# [Passage for review]
━━━

As the 2016 presidential elections continued to heat up, the vice presidential candidates began to weigh in their own particular interests and issues. Republican vice presidential candidate Mike Pence spotlighted his views on abortion as part of his platform:
I’m pro-life and I don’t apologize for it. We’ll see Roe vs. Wade consigned to the ash heap of history where it belongs.
The Indiana governor reiterated his stance during a 4 October 2016 debate with his Democratic Party counterpart, Tim Kaine:
I know Senator Kaine, you hold pro-life views personally, but the very idea that a child that is almost born into the world could still have their life taken from them is just anathema to me.
Following the debate, Pence’s critics focused on his support for a measure he signed into law on 24 March 2016, which purportedly made women liable for the cost of funerals for fetuses they had aborted or miscarried. The accusation quickly became a meme, and permeated reporting about the issue:
The law did something truly bizarre. It would have basically forced women to seek funerary services for a fetus — whether she’d had an abortion or a miscarriage, and no matter how far along the pregnancy was.
The law Pence backed would have required all fetal tissue to be cremated or buried, an unprecedented measure in state law. The law also banned abortion if the fetus had a “disability” — which would have denied women the right to end a pregnancy even in case of serious fetal anomalies.
The wording of the burial provision meant that technically, even if a woman had a miscarriage at eight weeks of pregnancy at home, she would have to keep the blood and tissue, take it to a hospital or clinic, and have it buried or cremated by a funeral home. The law would have also dramatically increased the cost of an abortion, since providers would have had to spend time and money on arranging the funerary services.

━━━

# [Data shown]
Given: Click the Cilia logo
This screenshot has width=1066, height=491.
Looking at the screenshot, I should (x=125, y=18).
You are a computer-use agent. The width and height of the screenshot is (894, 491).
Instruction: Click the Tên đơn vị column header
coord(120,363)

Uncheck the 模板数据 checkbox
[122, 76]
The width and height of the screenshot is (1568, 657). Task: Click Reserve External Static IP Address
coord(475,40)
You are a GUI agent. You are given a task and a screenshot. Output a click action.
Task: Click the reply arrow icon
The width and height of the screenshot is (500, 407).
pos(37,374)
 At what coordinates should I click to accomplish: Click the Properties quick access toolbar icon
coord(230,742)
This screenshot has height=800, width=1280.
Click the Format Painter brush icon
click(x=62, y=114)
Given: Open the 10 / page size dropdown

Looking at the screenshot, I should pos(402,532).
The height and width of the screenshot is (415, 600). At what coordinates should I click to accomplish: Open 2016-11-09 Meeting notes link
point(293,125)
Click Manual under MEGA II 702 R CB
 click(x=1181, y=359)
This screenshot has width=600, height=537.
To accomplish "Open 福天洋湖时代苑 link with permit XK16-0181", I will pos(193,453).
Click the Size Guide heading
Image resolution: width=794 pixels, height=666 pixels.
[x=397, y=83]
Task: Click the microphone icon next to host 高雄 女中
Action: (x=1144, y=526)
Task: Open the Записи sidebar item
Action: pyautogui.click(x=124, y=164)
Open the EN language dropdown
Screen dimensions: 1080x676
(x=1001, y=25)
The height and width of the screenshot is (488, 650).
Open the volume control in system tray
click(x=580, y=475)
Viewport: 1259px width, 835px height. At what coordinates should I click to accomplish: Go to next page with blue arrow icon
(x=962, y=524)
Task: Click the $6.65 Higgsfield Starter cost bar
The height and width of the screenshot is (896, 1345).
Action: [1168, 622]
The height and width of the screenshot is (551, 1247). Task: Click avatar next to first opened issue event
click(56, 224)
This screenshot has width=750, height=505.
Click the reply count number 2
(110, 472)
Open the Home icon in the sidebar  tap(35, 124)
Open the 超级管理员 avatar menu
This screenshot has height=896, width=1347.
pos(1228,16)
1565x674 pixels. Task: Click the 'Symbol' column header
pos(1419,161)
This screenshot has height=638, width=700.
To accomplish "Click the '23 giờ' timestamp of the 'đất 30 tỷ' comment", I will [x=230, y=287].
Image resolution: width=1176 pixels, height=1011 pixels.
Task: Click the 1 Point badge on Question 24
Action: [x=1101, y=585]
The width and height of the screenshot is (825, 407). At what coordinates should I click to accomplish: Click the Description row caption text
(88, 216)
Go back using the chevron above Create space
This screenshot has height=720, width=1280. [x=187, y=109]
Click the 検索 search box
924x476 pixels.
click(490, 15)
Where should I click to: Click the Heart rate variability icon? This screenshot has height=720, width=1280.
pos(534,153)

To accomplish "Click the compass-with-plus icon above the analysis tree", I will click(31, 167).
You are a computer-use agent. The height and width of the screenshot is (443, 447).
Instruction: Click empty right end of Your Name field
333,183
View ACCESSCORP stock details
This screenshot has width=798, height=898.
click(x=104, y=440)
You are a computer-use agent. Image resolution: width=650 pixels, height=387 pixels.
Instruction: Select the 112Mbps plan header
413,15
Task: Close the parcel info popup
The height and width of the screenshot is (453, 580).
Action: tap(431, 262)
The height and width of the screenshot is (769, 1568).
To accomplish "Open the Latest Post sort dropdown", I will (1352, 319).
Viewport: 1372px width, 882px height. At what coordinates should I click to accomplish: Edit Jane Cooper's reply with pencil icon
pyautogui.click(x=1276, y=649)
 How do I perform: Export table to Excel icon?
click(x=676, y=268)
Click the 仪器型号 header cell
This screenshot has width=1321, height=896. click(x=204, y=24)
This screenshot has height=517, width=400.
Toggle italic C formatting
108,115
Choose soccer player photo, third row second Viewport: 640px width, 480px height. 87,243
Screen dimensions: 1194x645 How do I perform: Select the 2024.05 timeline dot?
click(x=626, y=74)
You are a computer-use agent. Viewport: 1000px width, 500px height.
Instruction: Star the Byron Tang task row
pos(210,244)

━━━

# [Prompt]
Please extend the passage about Mike Pence and the Indiana fetal burial law above, picking up after its final sentence.

# [Answer space]
The law, which was passed by the Republican-heavy state legislature, does require that aborted or miscarried fetuses be buried or cremated. It also requires that women involved in these cases be given the chance to decide how this is carried out.
However, it did not require the women involved to be present during — or to pay for — the disposal of the material. Instead, that fell to the facility in which the miscarriage or abortion took place:
A health care facility having possession of a miscarried fetus shall provide for the final disposition of the miscarried fetus.
The burial transit permit requirements under IC 16-37-3 apply to the final disposition of the miscarried fetus, which must be cremated or interred. However:
(1) a person is not required to designate a name for the miscarried fetus on the burial transit permit and the space for a name may remain blank; and
(2) any information submitted under this section that may be used to identify the parent or parents is confidential and must be redacted from any public records maintained under IC 16-37-3.
There is a section, however, covering instances in which “the parent or parents” handle the cost:
If the parent or parents choose a means of location of final disposition other than the means location of final disposition that is usual and customary for the health care facility, the parent or parents are responsible for the costs related to the final disposition of the fetus at the chosen location.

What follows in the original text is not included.